Mukerji's background—30 years in technology before joining Integreon the same week ChatGPT launched—gives him a perspective that pure legal professionals might miss. He understands how technology adoption curves work in enterprise markets, and his observations about legal AI carry warning signals that law departments should heed.

His most significant point isn't about AI capabilities but about timing effects. Legal departments developing AI fluency today will "widen the gap between themselves and nonusers, making it harder for fast followers to catch up." This reflects a crucial property of learning systems: early adopters don't just get a head start, they get access to compound learning opportunities that accelerate their advantage over time.

Think about what this means operationally. A legal department that integrates AI tools into contract review, regulatory analysis, and client communications doesn't just work faster—it develops organizational knowledge about how to optimize these tools. They learn which prompts work best, how to structure workflows, where human oversight adds value, and how to train team members effectively. This institutional knowledge becomes a competitive moat.

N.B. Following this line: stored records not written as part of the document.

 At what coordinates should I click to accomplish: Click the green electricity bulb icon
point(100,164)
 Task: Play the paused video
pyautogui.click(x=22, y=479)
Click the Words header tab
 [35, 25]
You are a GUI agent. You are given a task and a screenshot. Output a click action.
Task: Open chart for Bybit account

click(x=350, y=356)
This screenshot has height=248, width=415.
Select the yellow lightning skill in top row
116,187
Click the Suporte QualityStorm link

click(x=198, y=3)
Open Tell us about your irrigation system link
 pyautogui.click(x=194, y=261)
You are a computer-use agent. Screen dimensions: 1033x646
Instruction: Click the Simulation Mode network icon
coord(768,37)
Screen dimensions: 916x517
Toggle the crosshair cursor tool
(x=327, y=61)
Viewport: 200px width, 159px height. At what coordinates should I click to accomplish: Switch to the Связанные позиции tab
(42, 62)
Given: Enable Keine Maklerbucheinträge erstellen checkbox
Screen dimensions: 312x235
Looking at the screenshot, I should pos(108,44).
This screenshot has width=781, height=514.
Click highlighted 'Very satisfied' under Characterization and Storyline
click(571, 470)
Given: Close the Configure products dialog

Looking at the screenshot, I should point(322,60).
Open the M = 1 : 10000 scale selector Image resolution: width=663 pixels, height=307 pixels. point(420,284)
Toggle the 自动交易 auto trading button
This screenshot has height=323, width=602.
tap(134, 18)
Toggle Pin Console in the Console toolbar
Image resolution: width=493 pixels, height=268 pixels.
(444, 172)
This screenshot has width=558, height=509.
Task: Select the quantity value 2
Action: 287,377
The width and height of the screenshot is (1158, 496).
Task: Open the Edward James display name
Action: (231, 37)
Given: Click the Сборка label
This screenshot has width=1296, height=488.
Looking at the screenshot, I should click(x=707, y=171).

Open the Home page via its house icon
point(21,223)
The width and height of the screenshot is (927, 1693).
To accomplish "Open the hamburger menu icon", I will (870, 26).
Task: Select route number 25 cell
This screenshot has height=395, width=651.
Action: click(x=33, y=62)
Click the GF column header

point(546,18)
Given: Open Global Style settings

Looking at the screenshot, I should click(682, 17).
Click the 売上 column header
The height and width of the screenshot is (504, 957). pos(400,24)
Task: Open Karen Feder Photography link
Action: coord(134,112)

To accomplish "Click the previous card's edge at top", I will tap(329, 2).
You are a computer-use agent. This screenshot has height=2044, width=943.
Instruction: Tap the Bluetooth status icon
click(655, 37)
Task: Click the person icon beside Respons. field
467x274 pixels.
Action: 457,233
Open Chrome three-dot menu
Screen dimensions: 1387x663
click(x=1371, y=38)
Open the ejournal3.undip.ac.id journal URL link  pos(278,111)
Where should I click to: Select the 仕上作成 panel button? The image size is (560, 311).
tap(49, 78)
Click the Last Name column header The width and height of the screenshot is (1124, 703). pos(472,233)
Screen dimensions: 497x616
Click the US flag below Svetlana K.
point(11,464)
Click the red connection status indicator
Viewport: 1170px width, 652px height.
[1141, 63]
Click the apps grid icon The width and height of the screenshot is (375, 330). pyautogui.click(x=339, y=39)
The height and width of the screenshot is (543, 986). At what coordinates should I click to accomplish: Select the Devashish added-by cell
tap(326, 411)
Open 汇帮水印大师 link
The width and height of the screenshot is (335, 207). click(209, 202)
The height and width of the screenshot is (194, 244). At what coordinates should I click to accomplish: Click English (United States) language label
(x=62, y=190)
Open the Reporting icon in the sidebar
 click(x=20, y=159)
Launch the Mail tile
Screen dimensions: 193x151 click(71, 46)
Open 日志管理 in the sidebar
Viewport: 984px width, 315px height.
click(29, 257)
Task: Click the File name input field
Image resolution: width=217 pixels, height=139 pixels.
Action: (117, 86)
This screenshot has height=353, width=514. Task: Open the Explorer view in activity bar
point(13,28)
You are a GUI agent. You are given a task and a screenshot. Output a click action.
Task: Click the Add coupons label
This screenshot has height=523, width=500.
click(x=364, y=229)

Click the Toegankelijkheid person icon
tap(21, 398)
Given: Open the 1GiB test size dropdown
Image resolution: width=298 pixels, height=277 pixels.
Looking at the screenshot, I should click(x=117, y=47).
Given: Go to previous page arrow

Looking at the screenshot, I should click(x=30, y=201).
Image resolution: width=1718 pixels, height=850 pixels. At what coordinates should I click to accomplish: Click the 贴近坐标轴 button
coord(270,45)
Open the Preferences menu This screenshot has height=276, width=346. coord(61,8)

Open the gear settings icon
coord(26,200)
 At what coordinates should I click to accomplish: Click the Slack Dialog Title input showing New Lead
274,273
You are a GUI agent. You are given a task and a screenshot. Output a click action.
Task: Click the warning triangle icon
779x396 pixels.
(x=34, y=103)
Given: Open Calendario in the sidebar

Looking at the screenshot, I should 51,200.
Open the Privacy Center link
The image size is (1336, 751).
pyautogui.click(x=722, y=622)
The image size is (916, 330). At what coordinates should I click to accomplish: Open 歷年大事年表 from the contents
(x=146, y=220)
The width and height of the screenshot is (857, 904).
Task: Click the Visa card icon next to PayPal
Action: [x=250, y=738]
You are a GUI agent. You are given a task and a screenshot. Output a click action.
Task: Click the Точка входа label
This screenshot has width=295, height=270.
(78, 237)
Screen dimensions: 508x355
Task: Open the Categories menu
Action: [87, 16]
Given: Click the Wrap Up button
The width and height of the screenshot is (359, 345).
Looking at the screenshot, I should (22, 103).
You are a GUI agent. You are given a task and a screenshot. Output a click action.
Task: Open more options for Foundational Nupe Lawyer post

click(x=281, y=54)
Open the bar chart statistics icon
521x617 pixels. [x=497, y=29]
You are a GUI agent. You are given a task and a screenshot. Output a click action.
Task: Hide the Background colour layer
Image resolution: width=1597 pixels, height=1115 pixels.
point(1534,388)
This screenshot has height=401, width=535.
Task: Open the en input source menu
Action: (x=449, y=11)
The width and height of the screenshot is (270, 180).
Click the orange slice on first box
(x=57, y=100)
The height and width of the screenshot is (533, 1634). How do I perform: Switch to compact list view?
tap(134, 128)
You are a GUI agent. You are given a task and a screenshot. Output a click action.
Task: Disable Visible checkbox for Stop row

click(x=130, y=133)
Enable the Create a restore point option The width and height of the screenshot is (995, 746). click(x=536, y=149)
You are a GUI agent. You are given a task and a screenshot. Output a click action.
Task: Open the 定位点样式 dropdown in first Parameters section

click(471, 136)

The traditional model of legal services—where expertise and judgment were the primary differentiators—is shifting toward a model where technological leverage amplifies expertise and judgment. Legal departments that master this combination can deliver higher quality work at lower cost with faster turnaround times. Those that don't find themselves competing on price alone against organizations with superior operational capabilities.

Mukerji emphasizes that "the AI available today is the worst it will ever be," which means early adoption gets you on a trajectory of continuous improvement rather than a fixed capability gain. Organizations that build fluency with current tools are positioned to leverage next-generation capabilities as they emerge. Those waiting for mature solutions miss the learning curve entirely.

For in-house legal teams, this creates strategic pressure that goes beyond operational efficiency. Product teams, business units, and executive leadership will increasingly expect legal support that matches the pace and sophistication of other AI-enabled business functions. Legal departments that can't deliver risk becoming internal bottlenecks rather than strategic partners.